Prayer-Walking for the SacredWater
These days, no matter what class-level of society a human being finds themself in during this advanced stage of capitalism, we’re pretty much all addicted to speed and comfort. Many of us find slowing down to be painful, if not practically impossible. This is a lesson of being on the water for as long as we were on Day 3 of this year’s SacredWater is Life Prayer Walk. Over 27 miles of otherwise unreachable river, there was more flatwater than whitewater by a significant percent. The exhilarating experience of the rapids was fun, indeed. Yet, it’s the alternation between flatwater and rapids where the real growth can occur. Grandmother’s lesson is that the presence of white water due to a topographic drop in elevation is simply an environmental condition, not an inherent predisposition or a desirable permanent mode of being. In other words, white people can probably tolerate more cultural rapids than we believe!
Whitewater and flat water are just different types of temporary conditions for life and living. The imbalance is that settler culture has designed society so that those of us integrated into the dominant flow of white life experience mostly flat water unless we choose to experience rapids; the Global Majority, however, e.g., native indigenous peoples, black and brown American citizens, and immigrants, are constantly tossed about in socially-constructed rapids of discrimination, oppression and inherited intergenerational trauma. How often do they get to experience the ease of cultural flow that we got to revel in so marvelously at Caffè Lena?
Grandmother Carole’s autobiography is unique to her situation, but she’s not alone in Walking the SacredWater. There is a worldwide movement to protect rivers, streams, groundwater, aquifers; clean up those already polluted; repair and build new infrastructure for safe drinking water; stop Nestle and other companies from treating water as a private resource; clean up the oceans; and establish the rights of personhood so that WATER, essential for all life on Earth, can be made available as a right and equal benefit to all the living beings who need it.

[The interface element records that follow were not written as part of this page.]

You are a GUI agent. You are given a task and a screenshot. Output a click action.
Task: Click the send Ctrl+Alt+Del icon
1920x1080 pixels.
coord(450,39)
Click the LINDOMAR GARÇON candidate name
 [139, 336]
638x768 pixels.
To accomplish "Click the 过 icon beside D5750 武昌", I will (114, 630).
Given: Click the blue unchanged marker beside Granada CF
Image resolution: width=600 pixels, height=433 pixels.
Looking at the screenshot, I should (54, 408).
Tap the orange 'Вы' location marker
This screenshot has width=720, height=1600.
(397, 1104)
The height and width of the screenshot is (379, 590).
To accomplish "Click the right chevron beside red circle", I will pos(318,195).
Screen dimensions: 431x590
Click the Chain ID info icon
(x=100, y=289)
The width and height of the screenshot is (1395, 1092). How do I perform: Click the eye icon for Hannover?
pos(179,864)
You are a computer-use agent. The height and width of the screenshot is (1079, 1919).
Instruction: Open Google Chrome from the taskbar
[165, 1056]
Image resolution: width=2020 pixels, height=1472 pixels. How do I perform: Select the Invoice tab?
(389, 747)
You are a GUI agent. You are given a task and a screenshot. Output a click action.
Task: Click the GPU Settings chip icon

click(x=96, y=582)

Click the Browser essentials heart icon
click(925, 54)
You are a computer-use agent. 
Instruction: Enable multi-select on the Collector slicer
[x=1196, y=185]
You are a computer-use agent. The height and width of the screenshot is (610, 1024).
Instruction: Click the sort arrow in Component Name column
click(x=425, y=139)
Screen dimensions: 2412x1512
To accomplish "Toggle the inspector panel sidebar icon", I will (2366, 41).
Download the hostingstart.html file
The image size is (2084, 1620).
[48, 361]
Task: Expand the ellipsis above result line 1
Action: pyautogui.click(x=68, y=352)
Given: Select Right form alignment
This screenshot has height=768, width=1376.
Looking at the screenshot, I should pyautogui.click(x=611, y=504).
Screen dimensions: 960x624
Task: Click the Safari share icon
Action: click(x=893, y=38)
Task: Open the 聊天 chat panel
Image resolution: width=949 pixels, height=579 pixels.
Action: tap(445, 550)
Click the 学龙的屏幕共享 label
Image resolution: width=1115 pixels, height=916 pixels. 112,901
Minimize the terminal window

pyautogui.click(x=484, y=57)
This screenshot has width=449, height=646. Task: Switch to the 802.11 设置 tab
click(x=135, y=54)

When our rafting guide told us “down is the best direction,” we had been floating for hours on flatwater and had already seen the moose, beaver, birds, fish, deer, vast skies, puffy clouds and grand gorgeous expanses of the Northeastern Woodlands. Down is the easiest direction. In these times, the question is if white people will choose to keep floating on our pre-established cultural ‘downstream’ and letting everyone else do the strenuous work of striving for the upstream changes we need.